Exercise requirements.
Search the data for the word "computer" and copy out every line that has it.

*** Opening Extracted records ***

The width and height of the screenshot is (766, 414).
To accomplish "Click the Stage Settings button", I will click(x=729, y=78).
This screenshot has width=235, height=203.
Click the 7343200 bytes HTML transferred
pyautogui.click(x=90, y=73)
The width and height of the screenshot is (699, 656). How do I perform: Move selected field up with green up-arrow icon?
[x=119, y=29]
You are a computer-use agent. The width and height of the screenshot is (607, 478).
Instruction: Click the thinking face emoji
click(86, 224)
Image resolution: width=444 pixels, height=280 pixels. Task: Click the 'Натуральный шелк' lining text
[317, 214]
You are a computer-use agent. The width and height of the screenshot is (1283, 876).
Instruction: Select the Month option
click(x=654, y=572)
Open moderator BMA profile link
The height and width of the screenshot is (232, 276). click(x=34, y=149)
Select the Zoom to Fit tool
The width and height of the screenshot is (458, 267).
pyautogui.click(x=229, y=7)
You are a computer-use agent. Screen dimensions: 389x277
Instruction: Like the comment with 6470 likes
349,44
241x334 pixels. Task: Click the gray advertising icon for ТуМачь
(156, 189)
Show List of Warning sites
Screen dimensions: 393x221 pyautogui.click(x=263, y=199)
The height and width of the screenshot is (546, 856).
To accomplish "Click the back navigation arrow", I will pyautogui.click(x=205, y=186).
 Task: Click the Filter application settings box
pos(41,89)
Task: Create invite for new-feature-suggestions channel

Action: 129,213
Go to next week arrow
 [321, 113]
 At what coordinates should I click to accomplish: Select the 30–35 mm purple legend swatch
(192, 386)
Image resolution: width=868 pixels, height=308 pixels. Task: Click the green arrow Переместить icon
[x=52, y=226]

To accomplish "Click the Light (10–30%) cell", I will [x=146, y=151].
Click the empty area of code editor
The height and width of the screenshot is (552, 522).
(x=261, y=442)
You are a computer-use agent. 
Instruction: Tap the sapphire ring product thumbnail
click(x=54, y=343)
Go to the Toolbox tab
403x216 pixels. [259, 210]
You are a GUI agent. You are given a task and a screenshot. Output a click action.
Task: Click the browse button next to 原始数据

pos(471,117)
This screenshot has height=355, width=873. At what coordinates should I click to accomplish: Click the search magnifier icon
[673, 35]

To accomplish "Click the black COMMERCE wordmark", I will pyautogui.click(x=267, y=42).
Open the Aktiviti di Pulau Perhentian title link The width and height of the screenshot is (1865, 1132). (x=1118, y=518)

*** Closing Extracted records ***

Solution for this problem.
You are a computer-use agent. The width and height of the screenshot is (607, 478).
You are a computer-use agent. The width and height of the screenshot is (1283, 876).
You are a computer-use agent. Screen dimensions: 389x277
You are a computer-use agent. 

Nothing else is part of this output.